Marché de l'emploi US : l'autre lecture
Les chiffres publiés aux Etats-Unis sont décevants. Mais, Edmond de Rothschild Asset Management en propose une lecture plus attentive.
Les chiffres de l'emploi américain pour le mois de juillet sont une déception mais ils méritent une lecture attentive. La destruction de 131 000 emplois est due principalement au secteur public. Les opérations de recensement se terminant, la fin de ces emplois à temps partiel était attendue tandis que la disparition de 59 000 emplois dans les collectivités locales montre les conséquences de leurs difficultés financières. En revanche, le secteur privé a repris modestement ses recrutements (71 000). La surprise provient du secteur industriel qui a créé 36 000 postes (le meilleur chiffre depuis 1998).
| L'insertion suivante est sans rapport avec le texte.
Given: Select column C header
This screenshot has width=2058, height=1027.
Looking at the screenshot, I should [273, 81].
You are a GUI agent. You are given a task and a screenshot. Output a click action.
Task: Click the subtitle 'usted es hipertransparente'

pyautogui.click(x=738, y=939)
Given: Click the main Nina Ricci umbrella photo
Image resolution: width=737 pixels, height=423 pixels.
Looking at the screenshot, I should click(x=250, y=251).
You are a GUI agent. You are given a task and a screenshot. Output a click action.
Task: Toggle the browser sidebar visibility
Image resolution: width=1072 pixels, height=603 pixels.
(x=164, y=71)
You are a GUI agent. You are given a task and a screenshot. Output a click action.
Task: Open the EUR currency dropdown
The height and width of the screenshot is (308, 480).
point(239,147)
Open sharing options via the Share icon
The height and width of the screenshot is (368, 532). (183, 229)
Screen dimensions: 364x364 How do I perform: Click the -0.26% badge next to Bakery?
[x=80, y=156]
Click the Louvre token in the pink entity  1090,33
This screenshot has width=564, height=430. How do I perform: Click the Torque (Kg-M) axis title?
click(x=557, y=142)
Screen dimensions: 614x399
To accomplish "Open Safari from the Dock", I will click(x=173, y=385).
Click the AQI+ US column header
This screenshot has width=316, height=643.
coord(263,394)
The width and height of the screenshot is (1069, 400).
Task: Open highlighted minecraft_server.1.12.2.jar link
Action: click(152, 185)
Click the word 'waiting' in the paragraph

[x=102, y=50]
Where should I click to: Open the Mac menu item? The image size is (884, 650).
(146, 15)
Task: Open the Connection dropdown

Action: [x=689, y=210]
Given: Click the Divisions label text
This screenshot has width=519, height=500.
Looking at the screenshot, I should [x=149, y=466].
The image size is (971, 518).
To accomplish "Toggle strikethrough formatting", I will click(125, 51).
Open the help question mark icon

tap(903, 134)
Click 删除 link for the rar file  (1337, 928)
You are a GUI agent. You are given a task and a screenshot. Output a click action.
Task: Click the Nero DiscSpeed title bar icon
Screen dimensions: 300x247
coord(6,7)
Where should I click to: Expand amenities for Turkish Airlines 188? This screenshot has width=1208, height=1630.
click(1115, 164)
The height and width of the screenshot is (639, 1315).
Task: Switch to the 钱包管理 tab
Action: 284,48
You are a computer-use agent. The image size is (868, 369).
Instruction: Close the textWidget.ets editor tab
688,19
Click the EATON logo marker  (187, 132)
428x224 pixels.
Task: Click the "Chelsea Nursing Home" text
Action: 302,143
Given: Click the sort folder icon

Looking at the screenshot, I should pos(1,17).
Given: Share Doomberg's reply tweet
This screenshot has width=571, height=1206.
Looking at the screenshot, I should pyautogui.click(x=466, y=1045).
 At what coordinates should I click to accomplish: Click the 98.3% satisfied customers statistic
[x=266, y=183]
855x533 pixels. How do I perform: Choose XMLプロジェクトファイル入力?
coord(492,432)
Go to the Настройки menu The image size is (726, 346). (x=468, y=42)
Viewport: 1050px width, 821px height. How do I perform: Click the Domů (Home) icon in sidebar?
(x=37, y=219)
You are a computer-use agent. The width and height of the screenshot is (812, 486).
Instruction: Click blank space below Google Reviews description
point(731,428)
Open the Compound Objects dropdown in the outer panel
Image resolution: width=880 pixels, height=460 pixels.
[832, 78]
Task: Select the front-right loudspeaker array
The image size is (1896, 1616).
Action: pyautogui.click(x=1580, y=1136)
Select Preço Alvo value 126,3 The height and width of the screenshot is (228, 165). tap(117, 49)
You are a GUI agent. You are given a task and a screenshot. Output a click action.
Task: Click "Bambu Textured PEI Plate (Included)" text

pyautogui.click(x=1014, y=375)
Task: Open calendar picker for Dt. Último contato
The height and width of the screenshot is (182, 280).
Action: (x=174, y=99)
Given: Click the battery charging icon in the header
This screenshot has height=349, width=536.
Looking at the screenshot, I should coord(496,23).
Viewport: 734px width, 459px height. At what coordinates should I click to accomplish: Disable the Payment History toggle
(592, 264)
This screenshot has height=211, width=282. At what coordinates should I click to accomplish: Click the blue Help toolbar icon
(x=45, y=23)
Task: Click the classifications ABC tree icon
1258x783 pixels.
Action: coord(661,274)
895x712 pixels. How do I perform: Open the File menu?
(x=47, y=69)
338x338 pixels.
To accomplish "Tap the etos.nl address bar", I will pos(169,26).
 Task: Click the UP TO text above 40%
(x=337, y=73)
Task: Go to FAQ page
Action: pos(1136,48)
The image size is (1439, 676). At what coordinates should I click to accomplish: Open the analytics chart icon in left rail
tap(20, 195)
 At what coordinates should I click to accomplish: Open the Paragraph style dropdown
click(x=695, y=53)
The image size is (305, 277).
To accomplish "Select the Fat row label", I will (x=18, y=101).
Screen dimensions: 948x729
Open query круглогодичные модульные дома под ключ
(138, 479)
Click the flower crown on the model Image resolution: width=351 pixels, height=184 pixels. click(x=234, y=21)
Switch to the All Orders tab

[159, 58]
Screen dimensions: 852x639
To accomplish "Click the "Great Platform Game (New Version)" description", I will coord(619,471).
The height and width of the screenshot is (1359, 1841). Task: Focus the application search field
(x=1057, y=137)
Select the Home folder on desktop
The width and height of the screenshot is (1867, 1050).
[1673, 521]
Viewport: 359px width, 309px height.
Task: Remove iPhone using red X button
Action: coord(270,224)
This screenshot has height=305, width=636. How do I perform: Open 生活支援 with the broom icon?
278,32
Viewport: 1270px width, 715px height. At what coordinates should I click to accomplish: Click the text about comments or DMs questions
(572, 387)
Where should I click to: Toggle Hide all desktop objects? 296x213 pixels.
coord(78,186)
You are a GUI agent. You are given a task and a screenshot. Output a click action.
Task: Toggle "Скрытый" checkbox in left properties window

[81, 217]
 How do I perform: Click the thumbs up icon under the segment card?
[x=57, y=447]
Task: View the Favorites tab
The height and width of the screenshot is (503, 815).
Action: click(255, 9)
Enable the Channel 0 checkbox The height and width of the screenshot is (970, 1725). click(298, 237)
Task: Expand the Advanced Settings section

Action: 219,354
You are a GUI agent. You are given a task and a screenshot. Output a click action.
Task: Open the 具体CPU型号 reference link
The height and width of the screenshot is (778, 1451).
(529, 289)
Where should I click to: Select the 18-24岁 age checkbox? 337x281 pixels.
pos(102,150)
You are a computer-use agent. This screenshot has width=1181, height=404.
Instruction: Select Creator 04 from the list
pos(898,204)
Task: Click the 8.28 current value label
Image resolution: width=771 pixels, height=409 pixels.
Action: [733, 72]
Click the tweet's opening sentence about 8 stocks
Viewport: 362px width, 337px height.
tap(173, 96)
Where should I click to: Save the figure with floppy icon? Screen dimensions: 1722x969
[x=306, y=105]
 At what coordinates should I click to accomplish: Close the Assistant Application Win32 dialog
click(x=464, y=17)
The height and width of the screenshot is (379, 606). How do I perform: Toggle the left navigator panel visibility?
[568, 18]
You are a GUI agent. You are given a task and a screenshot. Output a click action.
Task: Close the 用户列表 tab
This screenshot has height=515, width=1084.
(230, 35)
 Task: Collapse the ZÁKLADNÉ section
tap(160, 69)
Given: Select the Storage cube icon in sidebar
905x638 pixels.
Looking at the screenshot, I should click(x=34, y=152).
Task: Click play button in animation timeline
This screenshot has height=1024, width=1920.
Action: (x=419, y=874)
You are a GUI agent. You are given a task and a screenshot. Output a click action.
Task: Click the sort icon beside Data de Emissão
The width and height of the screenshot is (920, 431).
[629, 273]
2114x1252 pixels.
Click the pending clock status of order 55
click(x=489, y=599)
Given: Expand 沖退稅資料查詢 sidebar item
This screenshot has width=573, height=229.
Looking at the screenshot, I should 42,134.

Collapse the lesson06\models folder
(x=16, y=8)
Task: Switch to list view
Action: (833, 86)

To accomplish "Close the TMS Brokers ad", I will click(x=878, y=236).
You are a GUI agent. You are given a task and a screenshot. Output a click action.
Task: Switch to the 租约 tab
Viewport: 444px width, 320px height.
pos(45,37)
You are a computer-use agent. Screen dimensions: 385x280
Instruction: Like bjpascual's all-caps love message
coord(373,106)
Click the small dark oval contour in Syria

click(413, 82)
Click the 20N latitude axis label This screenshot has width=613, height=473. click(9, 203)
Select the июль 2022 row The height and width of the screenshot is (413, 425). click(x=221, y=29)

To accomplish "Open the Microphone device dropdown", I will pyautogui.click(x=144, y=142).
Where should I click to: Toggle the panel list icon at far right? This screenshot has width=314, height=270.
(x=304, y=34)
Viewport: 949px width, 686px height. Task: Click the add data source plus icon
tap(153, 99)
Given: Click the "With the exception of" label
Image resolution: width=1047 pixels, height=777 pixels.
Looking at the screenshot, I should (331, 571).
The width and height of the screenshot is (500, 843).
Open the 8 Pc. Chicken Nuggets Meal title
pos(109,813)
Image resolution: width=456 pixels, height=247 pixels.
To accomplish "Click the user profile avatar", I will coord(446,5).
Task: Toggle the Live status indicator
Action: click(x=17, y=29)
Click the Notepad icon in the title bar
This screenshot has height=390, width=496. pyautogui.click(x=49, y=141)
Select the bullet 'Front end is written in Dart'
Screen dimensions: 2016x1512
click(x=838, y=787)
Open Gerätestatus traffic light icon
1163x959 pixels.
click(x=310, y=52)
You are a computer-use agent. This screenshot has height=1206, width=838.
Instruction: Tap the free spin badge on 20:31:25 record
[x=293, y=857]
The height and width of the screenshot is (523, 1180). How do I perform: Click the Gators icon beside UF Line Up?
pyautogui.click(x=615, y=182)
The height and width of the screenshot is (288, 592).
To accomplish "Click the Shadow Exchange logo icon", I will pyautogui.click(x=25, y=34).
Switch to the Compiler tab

Le faible recul mensuel des effectifs du secteur de l'emploi temporaire (5 000) est imputable à la fête nationale du 4 juillet et n'est pas confirmé par les chiffres hebdomadaires publiés depuis. L'évolution des chiffres de l'emploi continue à être en contradiction avec les composantes emploi des indicateurs avancés (même celui des petites entreprises).
De façon plus positive, le nombre d'heures travaillées, celui des heures supplémentaires et la hausse du salaire horaire moyen sont venus corriger la déception du mois précédent. Ces données traduisent un soutien au revenu des ménages et, par extension, aux dépenses de consommation.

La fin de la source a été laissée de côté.